Here is a good example. The drift fleet fishes 12 hours. So after the first set the fish if the net is not plugged can be bled and iced ( a few years back about 50% of the drift fleet did this - it is probably higher now). The boats come in after 12-14 hours and iced fish are in good shape. However, along comes a big day and time is not there to bleed and ice the fish. So they go into the hold and packed (even with ice bruising can happen and even cooling does not take place). Then because of escapement issues the period is extended 3-4 hours in the corridor. The boats stay out that extra time. With iced fish not so much of an issue. With fish that are not iced a major issue. So how is a manager suppose to react to these conflicting goals - harvest fish and have good quality?
One option is to fish more and keep the big days down to a minimum. But that runs right into the chinook/sockeye ratio on the beach and the Northern District allocation and stock of yield issues. It is really tough to balance all of this.

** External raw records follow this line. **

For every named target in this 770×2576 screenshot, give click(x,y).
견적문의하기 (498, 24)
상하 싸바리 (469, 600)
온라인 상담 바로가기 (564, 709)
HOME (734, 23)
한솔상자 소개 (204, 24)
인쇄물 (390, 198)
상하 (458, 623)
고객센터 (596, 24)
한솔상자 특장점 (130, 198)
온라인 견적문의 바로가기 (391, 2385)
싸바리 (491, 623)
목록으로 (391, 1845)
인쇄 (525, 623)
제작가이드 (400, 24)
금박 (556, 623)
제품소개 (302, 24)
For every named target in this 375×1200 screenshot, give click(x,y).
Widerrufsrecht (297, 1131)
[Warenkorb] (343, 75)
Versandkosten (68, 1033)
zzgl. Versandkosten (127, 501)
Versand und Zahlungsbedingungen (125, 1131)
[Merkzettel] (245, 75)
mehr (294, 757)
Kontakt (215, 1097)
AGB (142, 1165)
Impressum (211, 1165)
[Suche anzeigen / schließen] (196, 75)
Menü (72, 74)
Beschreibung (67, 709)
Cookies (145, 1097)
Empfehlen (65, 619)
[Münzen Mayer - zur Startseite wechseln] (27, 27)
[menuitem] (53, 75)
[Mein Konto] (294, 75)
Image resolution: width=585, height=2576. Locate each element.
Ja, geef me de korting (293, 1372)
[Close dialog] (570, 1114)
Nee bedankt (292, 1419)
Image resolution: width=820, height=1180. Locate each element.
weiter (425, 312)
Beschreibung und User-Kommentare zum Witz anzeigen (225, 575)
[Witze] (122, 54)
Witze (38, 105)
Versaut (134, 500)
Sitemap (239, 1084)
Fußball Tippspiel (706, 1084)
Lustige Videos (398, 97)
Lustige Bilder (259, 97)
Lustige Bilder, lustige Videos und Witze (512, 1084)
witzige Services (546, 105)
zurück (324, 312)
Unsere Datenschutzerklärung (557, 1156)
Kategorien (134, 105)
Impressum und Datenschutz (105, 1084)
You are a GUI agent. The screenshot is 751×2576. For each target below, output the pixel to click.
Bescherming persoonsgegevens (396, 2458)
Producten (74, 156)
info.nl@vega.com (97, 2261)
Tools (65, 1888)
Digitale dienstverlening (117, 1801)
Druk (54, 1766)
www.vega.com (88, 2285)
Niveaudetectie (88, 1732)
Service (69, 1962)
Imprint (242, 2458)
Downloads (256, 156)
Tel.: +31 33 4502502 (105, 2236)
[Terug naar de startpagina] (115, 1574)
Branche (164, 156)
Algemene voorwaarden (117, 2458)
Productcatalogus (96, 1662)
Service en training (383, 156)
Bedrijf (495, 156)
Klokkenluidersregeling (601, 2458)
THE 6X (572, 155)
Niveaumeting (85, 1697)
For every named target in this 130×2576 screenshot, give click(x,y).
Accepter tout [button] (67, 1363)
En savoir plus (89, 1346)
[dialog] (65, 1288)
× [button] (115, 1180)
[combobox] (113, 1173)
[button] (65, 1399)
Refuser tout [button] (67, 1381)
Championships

One way is to make the price difference for iced fish be high enough that staying out for the extra four hours is not cost effective. Some processors are doing that. But that means more fishing time to meet goals. It is also driven by market forces. Putting quotas on fisherman is another option but again that means more fishing time.
There are no easy answers here but I thought I would share some of the thoughts managers have every year in the UCI commercial fishery.
Thanks . . .
Thanks for posting that, fishNphysician, good news indeed.
Writers like Michael Pollan and chefs like Jacques Pepin and Anthony Bourdain are slowly but surely educating the American public about the inferiority of farmed salmon with its chemically-colored, antibiotic-laden, and inferior tasting meat and the superiority of wild, Alaskan salmon.
Nice to know the market is adapting to the public's willingness to pay for quality.